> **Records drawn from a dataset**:
----------------

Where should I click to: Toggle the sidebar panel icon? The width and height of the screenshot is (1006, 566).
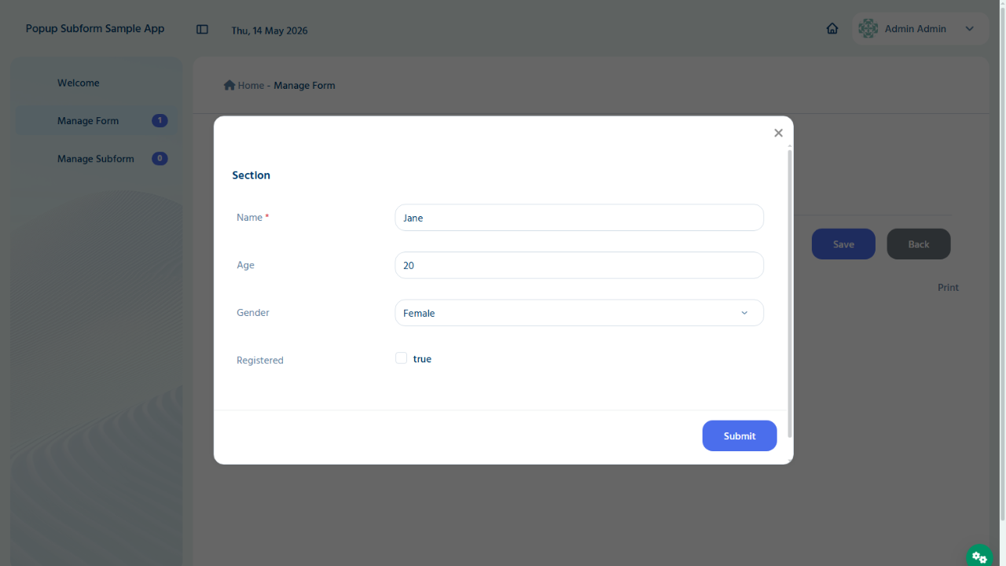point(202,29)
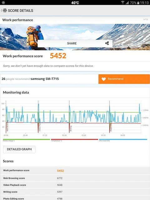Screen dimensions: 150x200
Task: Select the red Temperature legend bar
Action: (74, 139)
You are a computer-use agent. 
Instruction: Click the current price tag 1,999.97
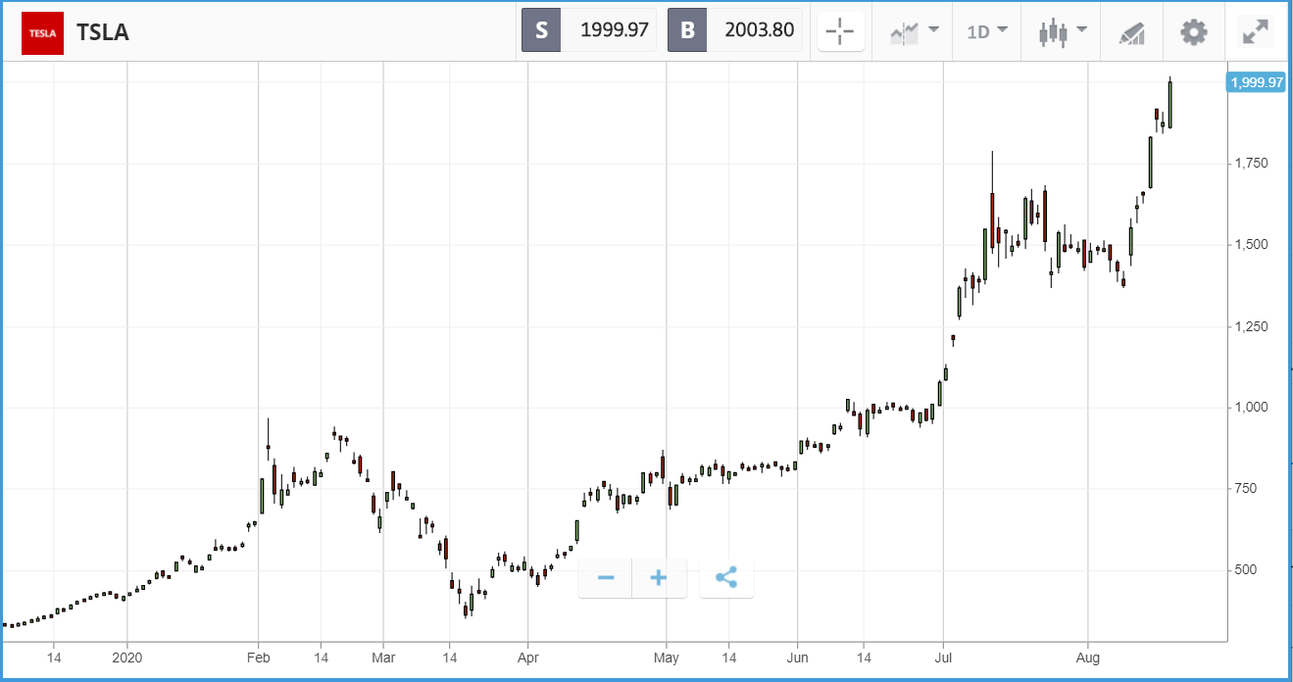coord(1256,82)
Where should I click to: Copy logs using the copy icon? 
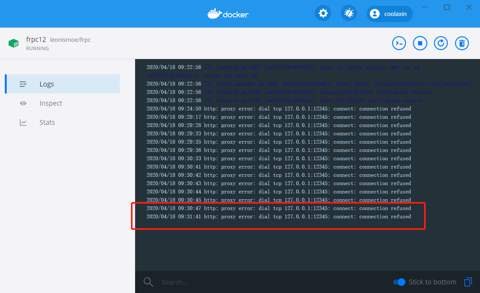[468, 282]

----------------

Copy the data verbatim, skipping any image it holds.

Where should I click to: Toggle the sidebar panel icon? The width and height of the screenshot is (1006, 566).
point(202,29)
Screen dimensions: 150x200
Task: Select the red Temperature legend bar
Action: (74, 139)
You are a computer-use agent. 
Instruction: Click the current price tag 1,999.97
coord(1256,82)
Where should I click to: Copy logs using the copy icon? 
[468, 282]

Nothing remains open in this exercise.